(Data excerpts)
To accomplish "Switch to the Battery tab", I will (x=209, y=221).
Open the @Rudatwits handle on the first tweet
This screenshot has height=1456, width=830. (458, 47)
(End Data excerpts)
(Data excerpts)
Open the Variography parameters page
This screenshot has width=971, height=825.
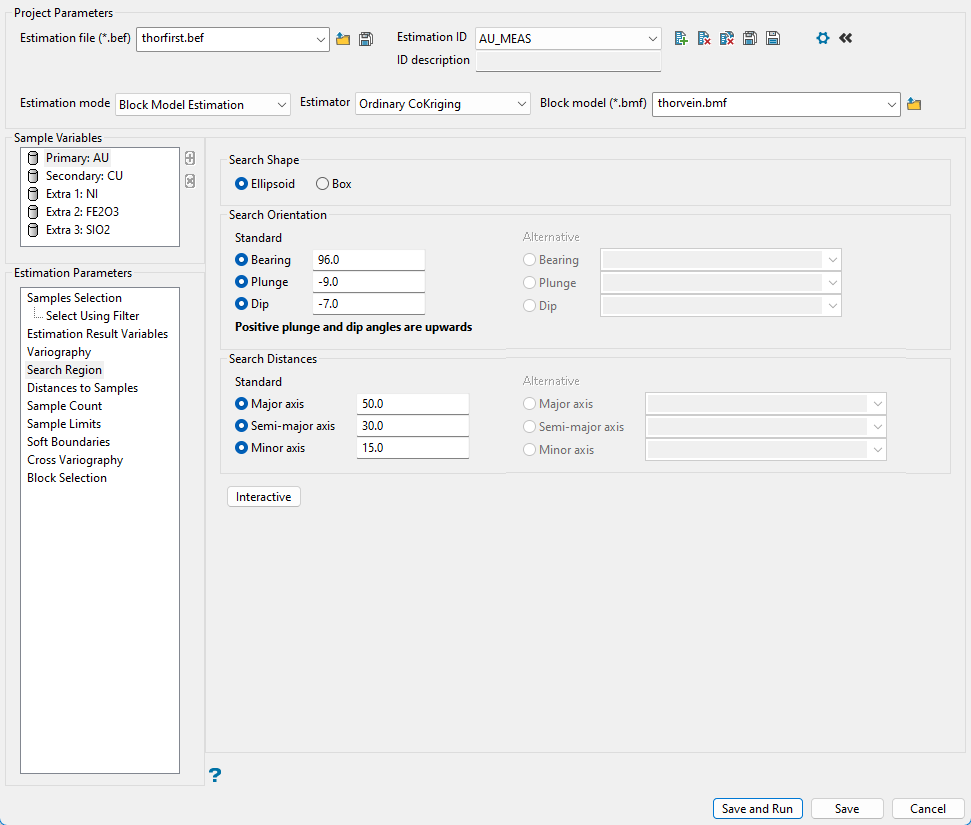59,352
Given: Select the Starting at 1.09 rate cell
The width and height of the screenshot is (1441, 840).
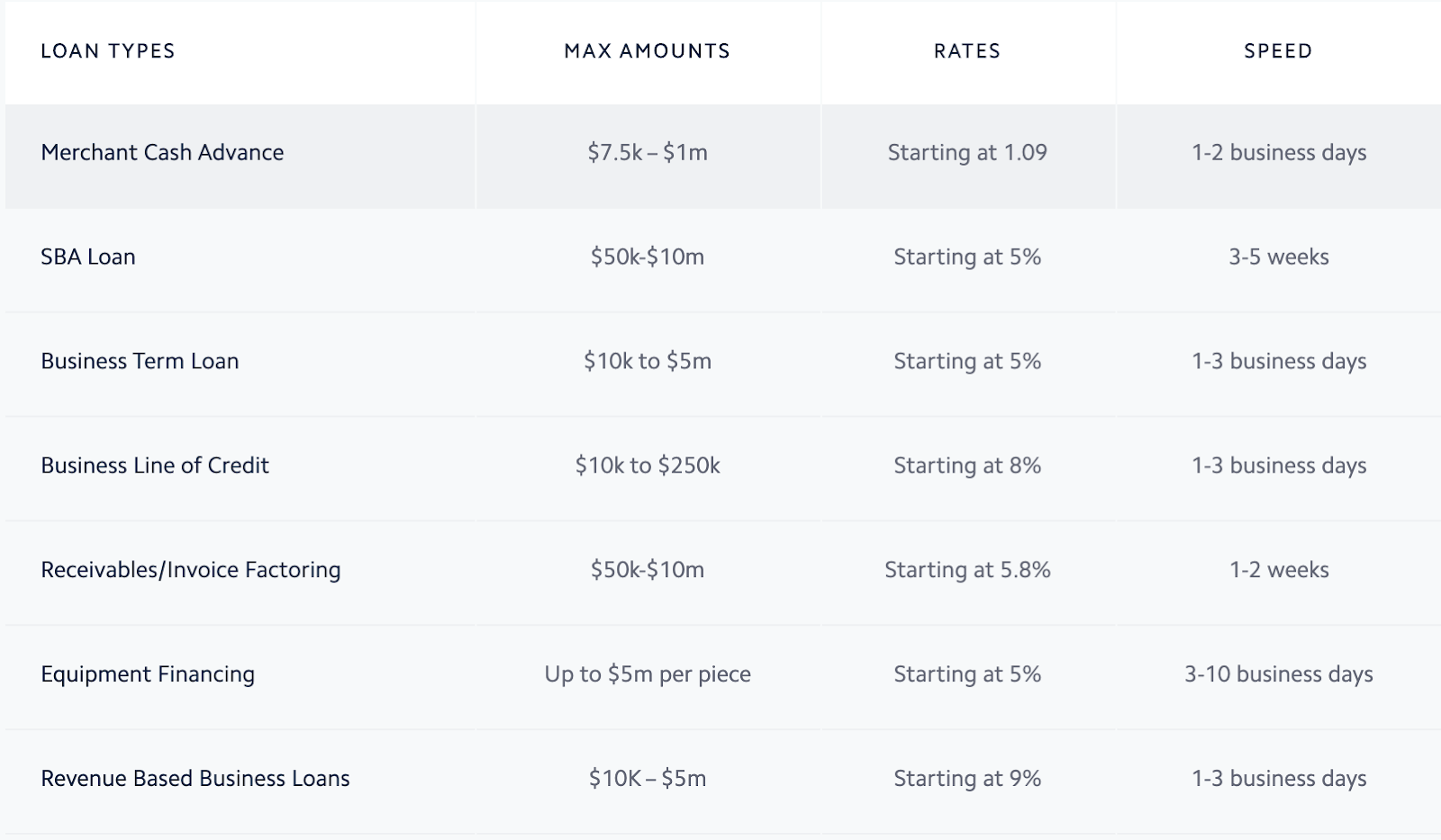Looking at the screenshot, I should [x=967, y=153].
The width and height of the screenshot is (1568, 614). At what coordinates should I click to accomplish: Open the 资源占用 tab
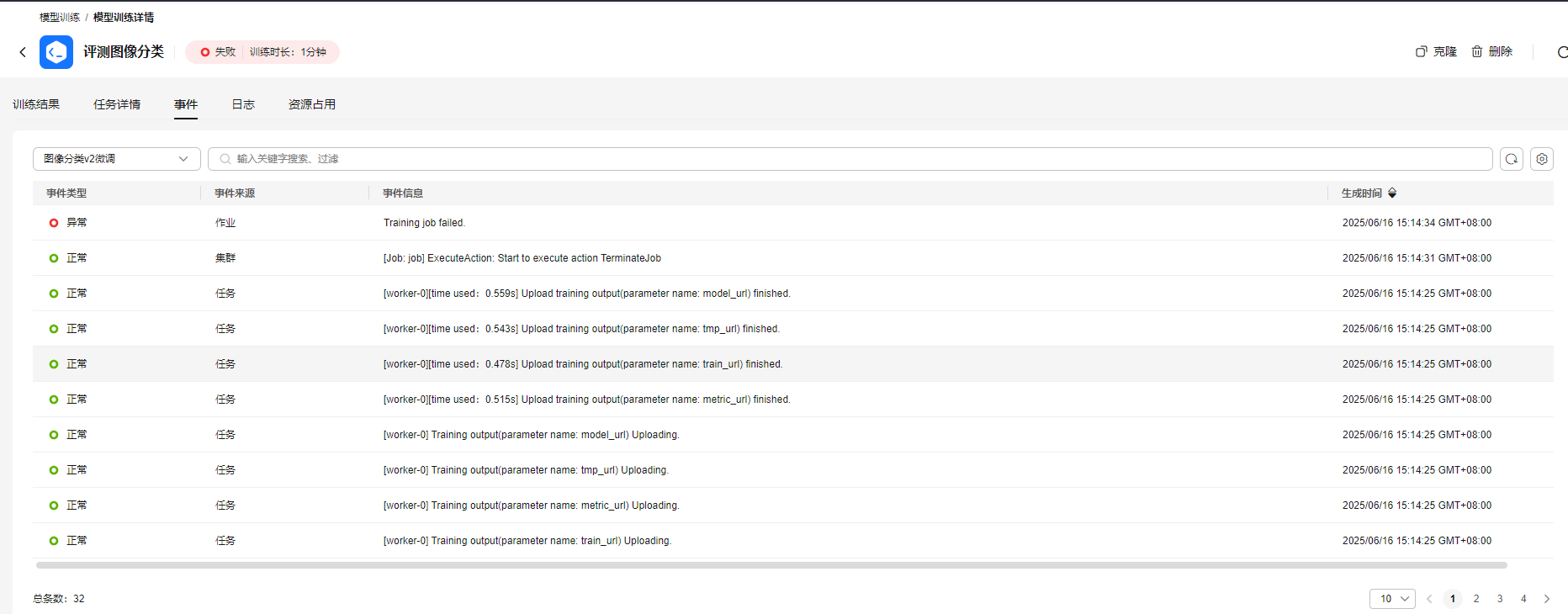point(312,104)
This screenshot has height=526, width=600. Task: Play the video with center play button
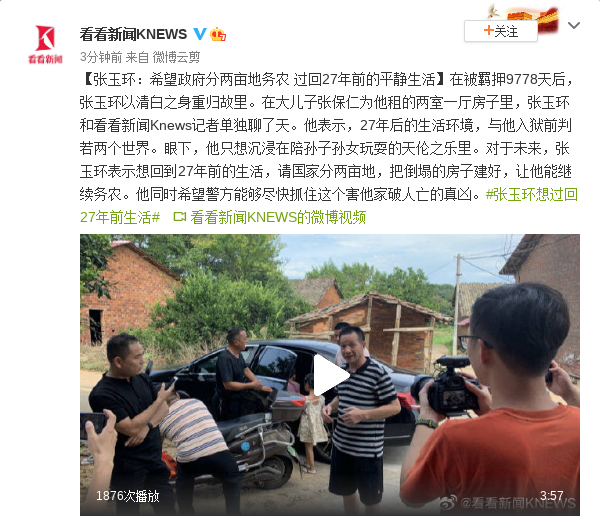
(End Data excerpts)
(Data excerpts)
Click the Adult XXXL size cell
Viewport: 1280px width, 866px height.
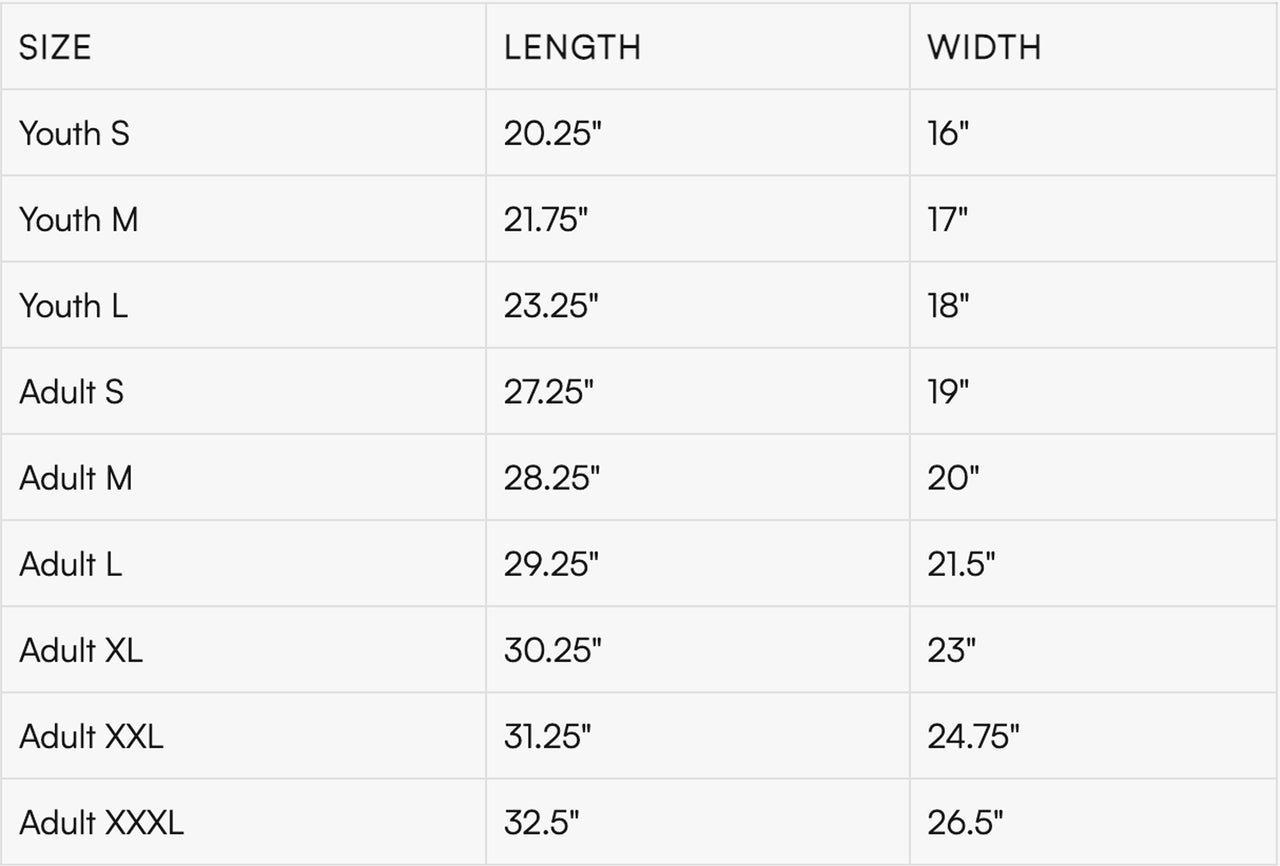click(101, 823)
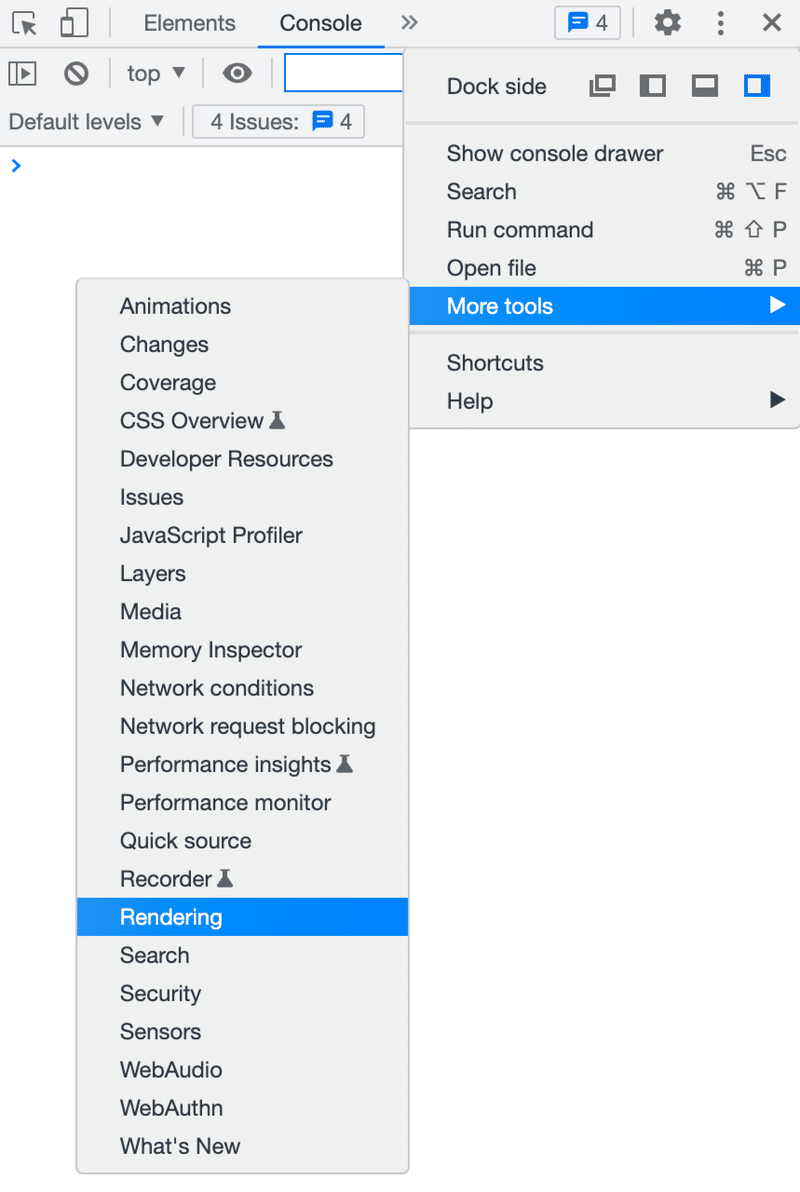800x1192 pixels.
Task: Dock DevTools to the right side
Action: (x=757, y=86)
(End Data excerpts)
Exercise directions:
In the data above, how many lines carry the string "cell"? Only the number should be given.

Result of this task:
2